I woke up today, ready to rage it out with TDW over the price of porn in China, but instead was happily surprised in receiving my first blog award! Andy bestowed this honour upon me, and I couldn’t be more touched, especially since he is a favourite of my own as well. In fact he is truly someone who I would add friend alongside his fellow blogger title in my head.

I’m officially a Superior Scribbler! Thanks Andy, you’re a gem. And any of you who haven’t taken to the time to have a read of him should definitely go on over to The Bullhorn, he’s guaranteed to make you laugh at his sarcastic view of the world. But he also knows how to throw down argument-stylez with the best of them, so if I were you I’d avoid a debate. I only just made it away intact last time. But for such a surly man of hilarious swearing, he has a heart of mushy gold, and he lets it shine through sometimes when he’s caught off guard.. Haha! I see it Andy! You’re a gun.

The Superior Scribbler Award was created by Melissa over at The Scholastic Scribe. I’m rapt to get this award and take on its responsibilities, which are to pick my top 5 bloggers who deserve to win and pass on the award myself. These top bloggers will become part of the secret blog society and in turn have to take their part of the rules and responsibilities, including picking 5 bloggers of their own.

Of course, as with every Bloggy Award, there are A few Rules. They are, forthwith:

  • Each Superior Scribbler must in turn pass The Award on to 5 most-deserving Bloggy Friends.
  • Each Superior Scribbler must link to the author & the name of the blog from whom he/she has received The Award.
  • Each Superior Scribbler must display The Award on his/her blog, and link to This Post, which explains The Award.
  • Each Blogger who wins The Superior Scribbler Award must visit this post and add his/her name to the Mr. Linky List. That way, we’ll be able to keep up-to-date on everyone who receives This Prestigious Honor!
  • Each Superior Scribbler must post these rules on his/her blog.

So without much further ado, I give you my 5 Top Bloggers. Please note that I ummed and ahhed over this for a long time, and it was very hard to narrow it down, especially when someone I would have picked myself couldn’t be added because he’d already gotten one! But in the end I decided on the five people who are not only favourites to me, but also in some way fighting the good fight. Whether that be in their own house, council area, country or sometimes against the whole world. You kids inspire me to stop looking at my own stupid girl shit for a while and think about whats happening in the real world.

The newest Super Scribbler Award winners are:

TDW aka This Devil’s Workday aka TD Dubz (as in rollin in on em!)
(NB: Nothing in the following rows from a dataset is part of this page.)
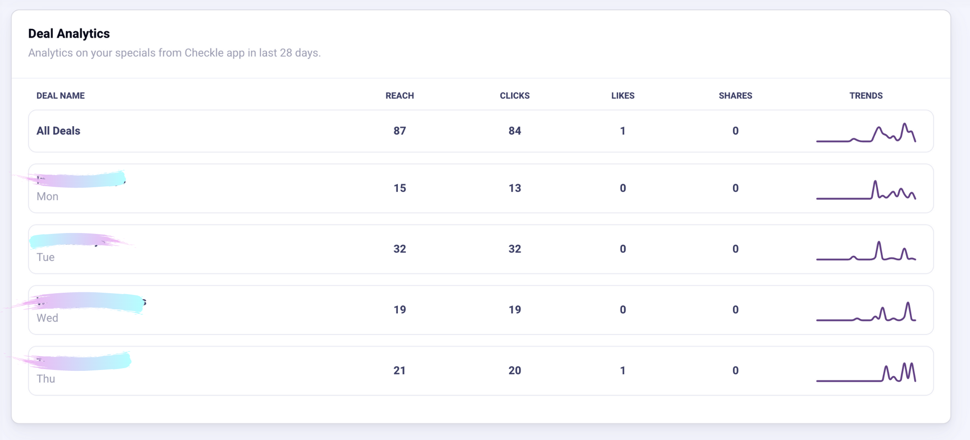The width and height of the screenshot is (970, 440).
Task: Open the Tue deal row
Action: [x=481, y=249]
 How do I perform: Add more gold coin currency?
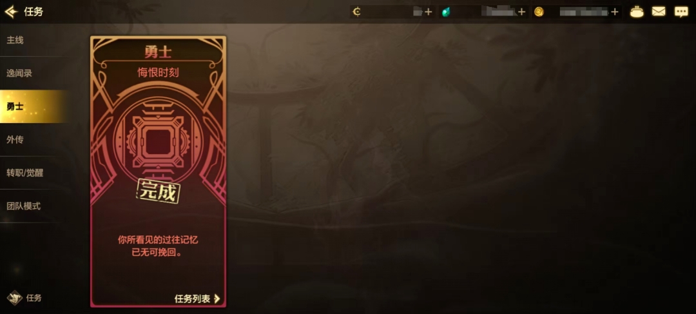point(615,12)
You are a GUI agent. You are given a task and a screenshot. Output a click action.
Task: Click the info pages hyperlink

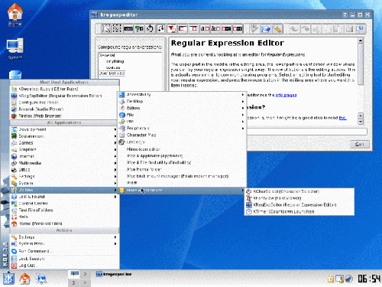coord(286,95)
Of all my bloggy friends I’d have to say TDW is my closest, and he’s also my biggest rival. We’re the same age, same kind of lives, same values (almost) and often writing about the same things (but trying to out-do the other). He fights the good fight way more than me though, nearly all his posts are to do with some issue or another, and often put way more eloquently than I could have done (hi, I swear a lot). If anyone deserves this, its him. His constant dedication to reason and compassion have turned his blog into an amazing piece of work that anyone (especially me) would be proud to call their own, I’m proud to be his friend and consider him my partner in crime (against blog evilry!).

Wendy aka Thoughts In My Pants aka ‘The Skeleton’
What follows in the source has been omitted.